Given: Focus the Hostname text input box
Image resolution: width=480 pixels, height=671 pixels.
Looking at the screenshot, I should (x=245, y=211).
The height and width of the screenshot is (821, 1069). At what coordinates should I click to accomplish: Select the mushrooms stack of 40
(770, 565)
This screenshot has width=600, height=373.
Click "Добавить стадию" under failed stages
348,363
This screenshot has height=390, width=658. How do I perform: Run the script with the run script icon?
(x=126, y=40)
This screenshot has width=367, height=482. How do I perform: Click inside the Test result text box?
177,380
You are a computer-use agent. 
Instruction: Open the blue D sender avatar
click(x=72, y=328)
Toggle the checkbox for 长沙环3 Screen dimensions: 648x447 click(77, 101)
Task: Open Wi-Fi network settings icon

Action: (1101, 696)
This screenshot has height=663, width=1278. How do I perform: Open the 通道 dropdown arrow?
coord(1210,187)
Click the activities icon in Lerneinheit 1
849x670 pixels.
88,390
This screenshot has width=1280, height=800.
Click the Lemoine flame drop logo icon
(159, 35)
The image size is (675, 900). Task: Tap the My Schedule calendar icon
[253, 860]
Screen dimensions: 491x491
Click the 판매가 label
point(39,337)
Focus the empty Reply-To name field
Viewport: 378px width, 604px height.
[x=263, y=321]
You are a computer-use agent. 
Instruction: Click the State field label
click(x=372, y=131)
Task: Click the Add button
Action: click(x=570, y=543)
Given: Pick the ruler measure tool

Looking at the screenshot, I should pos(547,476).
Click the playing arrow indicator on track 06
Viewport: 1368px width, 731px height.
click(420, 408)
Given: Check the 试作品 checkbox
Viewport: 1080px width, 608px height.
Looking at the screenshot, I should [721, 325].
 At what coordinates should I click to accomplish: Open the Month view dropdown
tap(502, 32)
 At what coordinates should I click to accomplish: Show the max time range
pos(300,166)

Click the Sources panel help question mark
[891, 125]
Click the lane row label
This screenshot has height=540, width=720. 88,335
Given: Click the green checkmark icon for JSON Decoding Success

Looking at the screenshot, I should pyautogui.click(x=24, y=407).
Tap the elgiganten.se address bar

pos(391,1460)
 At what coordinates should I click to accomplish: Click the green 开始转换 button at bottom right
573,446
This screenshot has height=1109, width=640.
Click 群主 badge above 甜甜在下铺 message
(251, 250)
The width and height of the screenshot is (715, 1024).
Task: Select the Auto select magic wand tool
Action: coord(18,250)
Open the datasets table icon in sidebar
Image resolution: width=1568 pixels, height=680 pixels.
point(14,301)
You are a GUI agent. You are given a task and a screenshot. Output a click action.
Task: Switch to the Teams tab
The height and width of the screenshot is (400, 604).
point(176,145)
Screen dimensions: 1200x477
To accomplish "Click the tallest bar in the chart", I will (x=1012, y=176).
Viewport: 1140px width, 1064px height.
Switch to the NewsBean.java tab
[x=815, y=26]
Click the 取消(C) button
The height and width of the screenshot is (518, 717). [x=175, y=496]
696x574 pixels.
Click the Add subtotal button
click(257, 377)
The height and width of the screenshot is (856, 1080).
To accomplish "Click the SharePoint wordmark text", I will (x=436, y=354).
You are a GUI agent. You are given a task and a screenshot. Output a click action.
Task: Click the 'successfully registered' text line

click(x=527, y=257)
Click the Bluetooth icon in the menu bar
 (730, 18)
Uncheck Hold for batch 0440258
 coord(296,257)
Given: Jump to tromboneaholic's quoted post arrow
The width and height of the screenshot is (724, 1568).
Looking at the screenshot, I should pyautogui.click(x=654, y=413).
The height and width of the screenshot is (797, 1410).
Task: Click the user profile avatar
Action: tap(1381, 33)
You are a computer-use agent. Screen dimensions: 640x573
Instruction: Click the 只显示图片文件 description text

## PROBLEM
Using the listing above, pick out each line that contains the word "dimensions", then copy it.

## REPLY
Toggle the checkbox for 长沙环3 Screen dimensions: 648x447 click(77, 101)
Screen dimensions: 491x491
Screen dimensions: 1200x477
You are a computer-use agent. Screen dimensions: 640x573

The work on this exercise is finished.